THE PROBLEM: Give the number of lines in the following entries that contain the word "computer", with nothing added.

DATA SHOWN:
- Opening Delimiter -

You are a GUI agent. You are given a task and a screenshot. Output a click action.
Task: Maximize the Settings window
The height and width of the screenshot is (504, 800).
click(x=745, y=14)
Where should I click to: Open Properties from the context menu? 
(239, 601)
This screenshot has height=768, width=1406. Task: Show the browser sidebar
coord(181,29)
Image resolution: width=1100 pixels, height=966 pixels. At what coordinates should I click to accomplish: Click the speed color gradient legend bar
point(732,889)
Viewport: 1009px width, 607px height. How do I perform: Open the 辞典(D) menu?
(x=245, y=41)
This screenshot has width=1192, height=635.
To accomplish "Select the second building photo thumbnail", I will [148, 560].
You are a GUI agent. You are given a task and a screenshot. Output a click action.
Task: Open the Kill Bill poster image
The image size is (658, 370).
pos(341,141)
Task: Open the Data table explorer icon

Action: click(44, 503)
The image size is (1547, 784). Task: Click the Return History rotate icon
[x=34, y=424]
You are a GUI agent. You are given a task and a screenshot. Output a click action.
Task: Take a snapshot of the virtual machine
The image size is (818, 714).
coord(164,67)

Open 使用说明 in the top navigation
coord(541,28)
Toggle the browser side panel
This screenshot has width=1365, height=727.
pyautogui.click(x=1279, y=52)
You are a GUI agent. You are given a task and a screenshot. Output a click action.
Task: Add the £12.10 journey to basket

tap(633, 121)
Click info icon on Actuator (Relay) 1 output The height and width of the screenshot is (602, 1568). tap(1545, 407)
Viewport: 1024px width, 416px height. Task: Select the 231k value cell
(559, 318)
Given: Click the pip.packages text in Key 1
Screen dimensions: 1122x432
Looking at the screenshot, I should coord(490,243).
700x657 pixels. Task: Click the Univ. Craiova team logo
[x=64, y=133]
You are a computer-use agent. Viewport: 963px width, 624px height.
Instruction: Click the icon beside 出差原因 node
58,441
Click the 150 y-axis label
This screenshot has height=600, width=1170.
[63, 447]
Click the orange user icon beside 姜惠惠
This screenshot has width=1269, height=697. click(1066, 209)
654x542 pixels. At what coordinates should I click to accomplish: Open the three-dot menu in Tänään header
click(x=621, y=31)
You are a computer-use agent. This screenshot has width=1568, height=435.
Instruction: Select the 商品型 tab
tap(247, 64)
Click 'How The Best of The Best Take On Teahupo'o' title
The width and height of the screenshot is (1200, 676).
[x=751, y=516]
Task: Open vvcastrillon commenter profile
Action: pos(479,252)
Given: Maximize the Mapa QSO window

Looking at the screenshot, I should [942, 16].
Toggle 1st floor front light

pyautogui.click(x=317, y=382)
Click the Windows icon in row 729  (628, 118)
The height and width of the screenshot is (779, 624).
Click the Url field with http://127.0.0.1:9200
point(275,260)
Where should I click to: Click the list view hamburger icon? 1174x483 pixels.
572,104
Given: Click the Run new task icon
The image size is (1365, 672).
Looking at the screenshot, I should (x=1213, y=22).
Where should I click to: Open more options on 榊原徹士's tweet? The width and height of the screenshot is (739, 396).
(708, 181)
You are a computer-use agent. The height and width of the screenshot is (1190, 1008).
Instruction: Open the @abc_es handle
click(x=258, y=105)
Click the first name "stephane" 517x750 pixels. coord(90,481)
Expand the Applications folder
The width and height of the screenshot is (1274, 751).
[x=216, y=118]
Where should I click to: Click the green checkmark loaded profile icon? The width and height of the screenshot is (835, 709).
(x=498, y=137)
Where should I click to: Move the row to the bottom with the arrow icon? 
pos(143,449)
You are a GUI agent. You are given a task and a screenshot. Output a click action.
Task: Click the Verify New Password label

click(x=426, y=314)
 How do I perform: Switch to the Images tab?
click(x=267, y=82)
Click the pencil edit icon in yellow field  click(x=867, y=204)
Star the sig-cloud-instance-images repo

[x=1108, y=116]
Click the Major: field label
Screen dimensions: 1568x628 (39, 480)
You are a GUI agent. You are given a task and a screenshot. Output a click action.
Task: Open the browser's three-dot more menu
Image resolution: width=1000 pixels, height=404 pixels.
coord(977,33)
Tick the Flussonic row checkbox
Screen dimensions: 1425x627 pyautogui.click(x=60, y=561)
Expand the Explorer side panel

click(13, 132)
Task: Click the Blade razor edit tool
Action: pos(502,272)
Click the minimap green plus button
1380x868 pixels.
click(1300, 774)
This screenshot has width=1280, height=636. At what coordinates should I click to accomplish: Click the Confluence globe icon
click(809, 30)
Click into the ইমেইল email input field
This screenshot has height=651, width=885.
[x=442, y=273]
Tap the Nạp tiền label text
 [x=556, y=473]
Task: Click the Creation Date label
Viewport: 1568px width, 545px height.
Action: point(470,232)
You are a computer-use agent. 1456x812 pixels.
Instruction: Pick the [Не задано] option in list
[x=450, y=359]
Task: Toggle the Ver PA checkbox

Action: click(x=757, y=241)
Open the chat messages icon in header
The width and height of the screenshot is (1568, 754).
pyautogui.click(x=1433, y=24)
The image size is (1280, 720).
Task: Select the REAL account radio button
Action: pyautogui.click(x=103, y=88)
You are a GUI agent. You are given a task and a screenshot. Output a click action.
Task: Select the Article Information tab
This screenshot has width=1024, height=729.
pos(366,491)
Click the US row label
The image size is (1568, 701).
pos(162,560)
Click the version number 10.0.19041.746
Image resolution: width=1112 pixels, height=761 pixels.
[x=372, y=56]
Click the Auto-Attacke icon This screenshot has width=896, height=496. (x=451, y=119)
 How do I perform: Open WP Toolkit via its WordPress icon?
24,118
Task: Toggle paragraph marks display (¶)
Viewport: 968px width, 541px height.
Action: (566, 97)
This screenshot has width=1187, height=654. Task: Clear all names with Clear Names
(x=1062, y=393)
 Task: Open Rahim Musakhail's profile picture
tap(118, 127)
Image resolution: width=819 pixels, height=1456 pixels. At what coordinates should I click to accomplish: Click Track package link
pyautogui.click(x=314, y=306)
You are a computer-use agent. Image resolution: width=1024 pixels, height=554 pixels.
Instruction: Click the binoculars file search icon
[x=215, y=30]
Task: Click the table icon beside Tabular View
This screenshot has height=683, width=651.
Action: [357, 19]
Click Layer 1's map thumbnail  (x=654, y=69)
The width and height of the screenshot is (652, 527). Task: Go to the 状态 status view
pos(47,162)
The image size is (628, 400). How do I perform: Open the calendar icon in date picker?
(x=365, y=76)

- Closing Delimiter -

THE ANSWER: 5